Active-Active Redis deployments don’t have a built-in failover or failback mechanism for application connections. An application deployed with an Active-Active database connects to a replica of the database that is geographically nearby. If that replica is not available, the application can failover to a remote replica, and failback again if necessary. In this article we explain how this process works.

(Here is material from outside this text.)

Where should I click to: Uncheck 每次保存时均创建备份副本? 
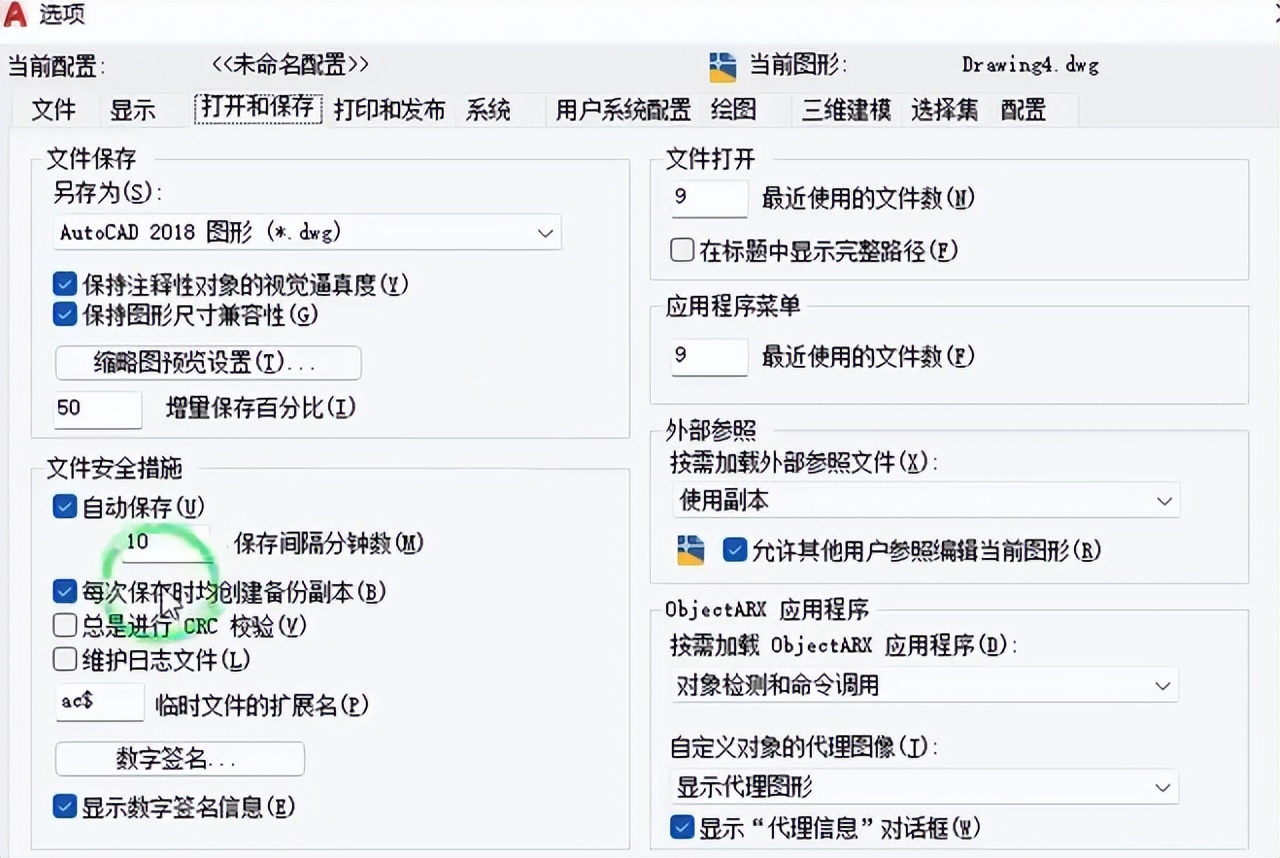point(64,591)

Active-Active connection failover can improve data availability, but can negatively impact data consistency. Active-Active replication, like Redis replication, is asynchronous. An application that fails over to another replica can miss write operations. If the failed replica saved the write operations in persistent storage, then the write operations are processed when the failed replica recovers.

Detecting Failure

Your application can detect two types of failure:

  1. Local failures - The local replica is down or otherwise unavailable
  2. Replication failures - The local replica is available but fails to replicate to or from remote replicas

Local Failures

Local failure is detected when the application is unable to connect to the database endpoint for any reason. Reasons for a local failure can include: multiple node failures, configuration errors, connection refused, connection timed out, unexpected protocol level errors.

Replication Failures

Replication failures are more difficult to detect reliably without causing false positives. Replication failures can include: network split, replication configuration issues, remote replica failures.

The most reliable method for health-checking replication is by using the Redis publish/subscribe (pub/sub) mechanism.

Note:
Note that this document does not suggest that Redis pub/sub is reliable in the common sense. Messages can get lost in certain conditions, but that is acceptable in this case because typically the application determines that replication is down only after not being able to deliver a number of messages over a period of time.

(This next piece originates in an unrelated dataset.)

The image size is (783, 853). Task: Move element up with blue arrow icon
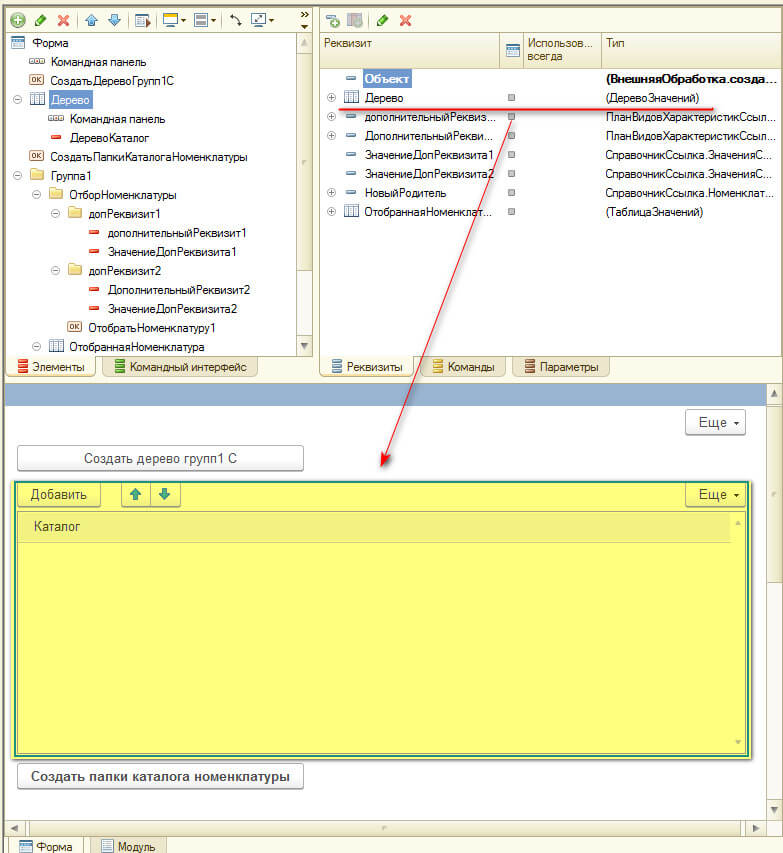click(92, 20)
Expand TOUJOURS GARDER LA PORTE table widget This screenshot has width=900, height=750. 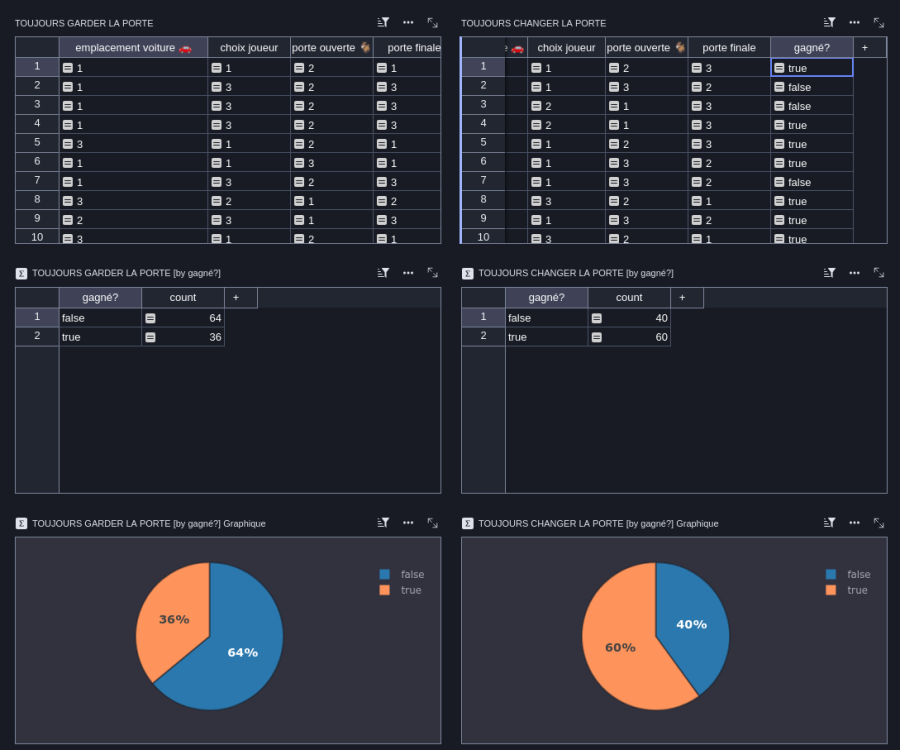coord(432,22)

When you use the pub/sub data type to detect failures, the application:

  1. Connects to all replicas and subscribes to a dedicated channel for each replica.
  2. Connects to all replicas and periodically publishes a uniquely identifiable message.
  3. Monitors received messages and ensures that it is able to receive its own messages within a predetermined window of time.

You can also use known dataset changes to monitor the reliability of the replication stream, but pub/sub is preferred method because:

  1. It does not involve dataset changes.
  2. It does not make any assumptions about the dataset.
  3. Pub/sub messages are delivered as replicated effects and are a more reliable indicator of a live replication link. In certain cases, dataset keys may appear to be modified even if the replication link fails. This happens because keys may receive updates through full-state replication (re-sync) or through online replication of effects.

Impact of sharding on failure detection

If your sharding configuration is symmetric, make sure to use at least one key (PUB/SUB channels or real dataset key) per shard. Shards are replicated individually and are vulnerable to failure. Symmetric sharding configurations have the same number of shards and hash slots for all replicas. We do not recommend an asymmetric sharding configuration, which requires at least one key per hash slot that intersects with a pair of shards.

To make sure that there is at least one key per shard, the application should:

  1. Use the Cluster API to retrieve the database sharding configuration.
  2. Compute a number of key names, such that there is one key per shard.
  3. Use those key names as channel names for the pub/sub mechanism.

Failing over

When the application needs to failover to another replica, it should simply re-establish its connections with the endpoint on the remote replica. Because Active/Active and Redis replication are asynchronous, the remote endpoint may not have all of the locally performed and acknowledged writes.

It’s best if your application doesn’t read its own recent writes. Those writes can be either:

  1. Lost forever, if the local replica has an event such as a double failure or loss of persistent files.
  2. Temporarily unavailable, but will be available at a later time if the local replica’s failure is temporary.

Failback decision

Your application can use the same checks described above to continue monitoring the state of the failed replica after failover.

To monitor the state of a replica during the failback process, you must make sure the replica is available, re-synced with the remote replicas, and not in stale mode. The PUB/SUB mechanism is an effective way to monitor this.

Dataset-based mechanisms are potentially less reliable for several reasons:

  1. In order to determine that a local replica is not stale, it is not enough to simply read keys from it. You must also attempt to write to it.
  2. As stated above, remote writes for some keys appear in the local replica before the replication link is back up and while the replica is still in stale mode.
  3. A replica that was never written to never becomes stale, so on startup it is immediately ready but serves stale data for a longer period of time.

Replica Configuration Changes

All failover and failback operations should be done strictly on the application side, and should not involve changes to the Active-Active configuration. The only valid case for re-configuring the Active-Active deployment and removing a replica is when memory consumption becomes too high because garbage collection cannot be performed. Once a replica is removed, it can only be re-joined as a new replica and it loses any writes that were not converged.